I begin with a list of words like ["ONE","TWO","THREE","FOUR"]
.
我从一个单词列表开始,如[“ONE”,“TWO”,“THREE”,“FOUR”]。
Later, I join the list to make a string: "ONETWOTHREEFOUR"
. I do some stuff while looking at this string and get a list of indices, say [6,7,8,0,4]
(which maps onto that string to give me the word "THROW", though as pointed out in comments that's irrelevant to my question).
后来,我加入列表来创建一个字符串:“ONETWOTHREEFOUR”。我在查看这个字符串时会做一些事情并得到一个索引列表,比如[6,7,8,0,4](它映射到那个字符串上给我“THROW”这个词,尽管正如评论中指出的那样)与我的问题无关)。
Now I want to know which items from the original list gave me the letters I am using to make my word. I know I used letters [6,7,8,0,4]
from the joined string. Based on that list of string indices, I want the output {0,1,2}
, because I used letters from every word in the original list except "FOUR"
.
现在我想知道原始列表中的哪些项目给了我用来表达我的信件。我知道我使用了连接字符串中的字母[6,7,8,0,4]。根据字符串索引列表,我想要输出{0,1,2},因为我使用了原始列表中除“FOUR”之外的每个单词的字母。
What I've tried so far:
到目前为止我尝试了什么:
wordlist = ["ONE","TWO","THREE","FOUR"]
stringpositions = [6,7,8,0,4]
wordlengths = tuple(len(w) for w in wordlist) #->(3, 3, 5, 4)

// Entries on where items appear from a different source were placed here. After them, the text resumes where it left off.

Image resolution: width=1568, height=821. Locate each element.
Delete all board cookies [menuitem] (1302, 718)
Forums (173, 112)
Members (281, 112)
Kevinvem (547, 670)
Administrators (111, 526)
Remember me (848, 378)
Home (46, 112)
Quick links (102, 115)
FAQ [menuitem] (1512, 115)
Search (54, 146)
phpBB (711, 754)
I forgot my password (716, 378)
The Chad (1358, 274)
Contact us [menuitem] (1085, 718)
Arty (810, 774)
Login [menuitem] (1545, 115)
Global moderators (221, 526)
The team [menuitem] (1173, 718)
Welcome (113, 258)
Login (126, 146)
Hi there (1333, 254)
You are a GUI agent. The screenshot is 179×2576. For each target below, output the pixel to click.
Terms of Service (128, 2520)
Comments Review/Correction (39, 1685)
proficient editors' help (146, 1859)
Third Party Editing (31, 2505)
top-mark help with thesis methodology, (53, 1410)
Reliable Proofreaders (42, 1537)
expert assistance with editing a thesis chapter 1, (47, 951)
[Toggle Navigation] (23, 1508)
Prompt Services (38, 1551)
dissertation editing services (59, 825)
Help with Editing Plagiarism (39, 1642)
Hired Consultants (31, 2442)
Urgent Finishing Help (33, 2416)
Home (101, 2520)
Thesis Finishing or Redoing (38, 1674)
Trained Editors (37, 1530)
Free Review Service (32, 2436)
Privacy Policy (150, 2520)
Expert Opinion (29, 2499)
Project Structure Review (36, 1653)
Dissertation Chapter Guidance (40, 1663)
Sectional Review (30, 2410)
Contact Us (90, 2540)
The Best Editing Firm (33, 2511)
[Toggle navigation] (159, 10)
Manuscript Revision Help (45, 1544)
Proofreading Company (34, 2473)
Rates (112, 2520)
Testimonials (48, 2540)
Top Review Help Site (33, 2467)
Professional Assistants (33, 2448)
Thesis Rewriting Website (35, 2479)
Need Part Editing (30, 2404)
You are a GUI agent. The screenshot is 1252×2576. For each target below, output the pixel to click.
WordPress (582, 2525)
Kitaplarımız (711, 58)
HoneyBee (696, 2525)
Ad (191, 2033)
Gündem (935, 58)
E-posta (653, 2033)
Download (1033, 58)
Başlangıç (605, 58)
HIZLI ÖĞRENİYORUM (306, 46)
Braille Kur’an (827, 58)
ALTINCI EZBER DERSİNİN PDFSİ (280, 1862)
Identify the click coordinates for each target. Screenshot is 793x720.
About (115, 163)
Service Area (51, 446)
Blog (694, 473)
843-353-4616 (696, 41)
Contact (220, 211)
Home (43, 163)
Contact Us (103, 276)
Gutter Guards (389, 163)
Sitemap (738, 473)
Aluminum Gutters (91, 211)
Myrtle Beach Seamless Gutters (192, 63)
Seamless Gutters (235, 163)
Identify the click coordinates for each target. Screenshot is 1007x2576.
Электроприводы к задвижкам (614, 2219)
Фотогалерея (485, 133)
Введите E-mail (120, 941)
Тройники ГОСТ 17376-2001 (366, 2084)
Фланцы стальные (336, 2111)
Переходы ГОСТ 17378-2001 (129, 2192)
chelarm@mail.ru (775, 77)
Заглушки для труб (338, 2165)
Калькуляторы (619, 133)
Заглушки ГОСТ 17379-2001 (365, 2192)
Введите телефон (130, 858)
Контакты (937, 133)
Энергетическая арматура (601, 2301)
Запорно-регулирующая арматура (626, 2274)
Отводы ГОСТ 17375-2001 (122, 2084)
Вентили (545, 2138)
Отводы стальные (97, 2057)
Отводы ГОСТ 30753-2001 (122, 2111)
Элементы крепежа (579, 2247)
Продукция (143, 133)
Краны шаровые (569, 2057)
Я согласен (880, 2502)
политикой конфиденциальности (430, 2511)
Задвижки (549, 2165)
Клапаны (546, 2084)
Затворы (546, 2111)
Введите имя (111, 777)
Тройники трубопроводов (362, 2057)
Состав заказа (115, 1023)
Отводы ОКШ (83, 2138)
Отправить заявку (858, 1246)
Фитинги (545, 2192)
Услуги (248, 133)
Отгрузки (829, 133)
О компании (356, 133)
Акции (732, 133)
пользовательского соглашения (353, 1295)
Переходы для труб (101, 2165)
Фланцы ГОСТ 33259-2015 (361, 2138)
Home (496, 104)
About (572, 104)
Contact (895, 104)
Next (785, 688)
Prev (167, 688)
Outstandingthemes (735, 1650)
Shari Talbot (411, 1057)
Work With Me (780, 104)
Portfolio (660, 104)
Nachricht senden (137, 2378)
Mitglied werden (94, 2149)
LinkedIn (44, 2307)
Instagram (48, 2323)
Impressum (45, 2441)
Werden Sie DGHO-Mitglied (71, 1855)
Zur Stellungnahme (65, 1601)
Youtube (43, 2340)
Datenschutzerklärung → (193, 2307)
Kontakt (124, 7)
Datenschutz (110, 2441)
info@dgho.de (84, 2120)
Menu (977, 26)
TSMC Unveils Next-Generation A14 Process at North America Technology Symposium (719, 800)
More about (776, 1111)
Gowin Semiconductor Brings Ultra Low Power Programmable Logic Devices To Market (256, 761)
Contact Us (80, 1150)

wordstarts = tuple(sum(wordlengths[:i]) for i in range(len(wordlengths))) #->(0, 3, 6, 11)
words_used = set()
for pos in stringpositions:
prev = 0
for wordnumber,wordstart in enumerate(wordstarts):
if pos < wordstart:
words_used.add(prev)
break
prev = wordnumber
It seems awfully long-winded. What's the best (and/or most Pythonic) way for me to do this?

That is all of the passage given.